Mi padre nos recalcaba, a mi hermana más pequeña y a mí, que no debíamos pedirle ninguna paga al abuelo, ni cogerle dinero aunque nos lo diese. Que a mi abuelo había que tratarle con mucho respeto y así tratamos de cumplirlo aunque recuerdo, muy vivamente, la rabia que nos daba ver que nuestros primos no tenían esa advertencia, y así los domingos recibían su duro o dos duros de paga del abuelo. Pero mi padre era muy estricto, tan estricto que, al cabo, fue el único hijo que se acabó responsabilizando del cuidado de mi abuelo cuando mis tíos ya se cansaron de atenderle..

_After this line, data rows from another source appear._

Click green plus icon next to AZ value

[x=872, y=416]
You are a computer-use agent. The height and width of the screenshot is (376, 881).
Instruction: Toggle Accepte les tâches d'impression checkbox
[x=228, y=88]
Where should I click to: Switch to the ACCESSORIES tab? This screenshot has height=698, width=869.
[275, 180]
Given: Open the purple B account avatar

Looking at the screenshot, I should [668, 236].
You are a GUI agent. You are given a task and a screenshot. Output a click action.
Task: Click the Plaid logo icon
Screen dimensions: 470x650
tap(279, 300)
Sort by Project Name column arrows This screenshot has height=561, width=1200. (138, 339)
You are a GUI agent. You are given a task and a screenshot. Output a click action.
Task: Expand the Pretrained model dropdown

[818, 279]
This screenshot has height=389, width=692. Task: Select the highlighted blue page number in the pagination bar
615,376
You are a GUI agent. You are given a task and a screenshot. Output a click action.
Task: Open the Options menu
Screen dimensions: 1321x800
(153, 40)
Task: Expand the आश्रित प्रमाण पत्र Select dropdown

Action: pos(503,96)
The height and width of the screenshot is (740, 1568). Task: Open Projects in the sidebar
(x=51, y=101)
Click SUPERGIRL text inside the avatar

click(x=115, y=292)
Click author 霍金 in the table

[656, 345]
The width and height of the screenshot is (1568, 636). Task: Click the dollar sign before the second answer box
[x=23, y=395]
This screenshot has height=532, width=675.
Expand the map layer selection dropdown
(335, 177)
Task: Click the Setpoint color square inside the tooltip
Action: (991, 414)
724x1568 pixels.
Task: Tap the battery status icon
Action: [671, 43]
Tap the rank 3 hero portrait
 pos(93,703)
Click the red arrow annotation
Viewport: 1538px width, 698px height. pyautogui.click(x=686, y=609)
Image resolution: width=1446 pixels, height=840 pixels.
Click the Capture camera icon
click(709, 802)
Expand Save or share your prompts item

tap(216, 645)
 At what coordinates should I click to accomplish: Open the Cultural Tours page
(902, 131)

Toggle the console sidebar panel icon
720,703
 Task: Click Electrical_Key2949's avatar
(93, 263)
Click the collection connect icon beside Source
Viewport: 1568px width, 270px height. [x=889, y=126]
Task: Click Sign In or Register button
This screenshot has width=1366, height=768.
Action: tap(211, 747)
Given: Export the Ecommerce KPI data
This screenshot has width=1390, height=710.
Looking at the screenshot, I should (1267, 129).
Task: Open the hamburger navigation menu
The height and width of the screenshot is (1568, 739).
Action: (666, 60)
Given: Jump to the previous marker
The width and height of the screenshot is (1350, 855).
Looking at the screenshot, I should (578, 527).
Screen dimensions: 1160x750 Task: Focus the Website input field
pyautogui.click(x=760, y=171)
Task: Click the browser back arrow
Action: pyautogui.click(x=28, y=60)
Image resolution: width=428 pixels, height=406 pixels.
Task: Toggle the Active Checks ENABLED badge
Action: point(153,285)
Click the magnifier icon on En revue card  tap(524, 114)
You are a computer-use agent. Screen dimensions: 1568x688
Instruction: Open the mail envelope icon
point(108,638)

Cuando mi abuelo, supongo, comenzó a sentir que su hora estaba llegando pidió volver al pueblo, a su pueblo, en el que había pasado toda su larga existencia, y, efectivamente, dos meses antes de fallecer hubo que llevarle a su casa, en el pueblo, a mi abuelo. Y después de entonces la memoria de mi abuelo, el padre de mi padre, fue desvaneciéndose en el ignoto limbo de un nieto que jamás llegó a querer a su abuelo paterno, tal vez porque mi abuelo no sabía dejarse querer.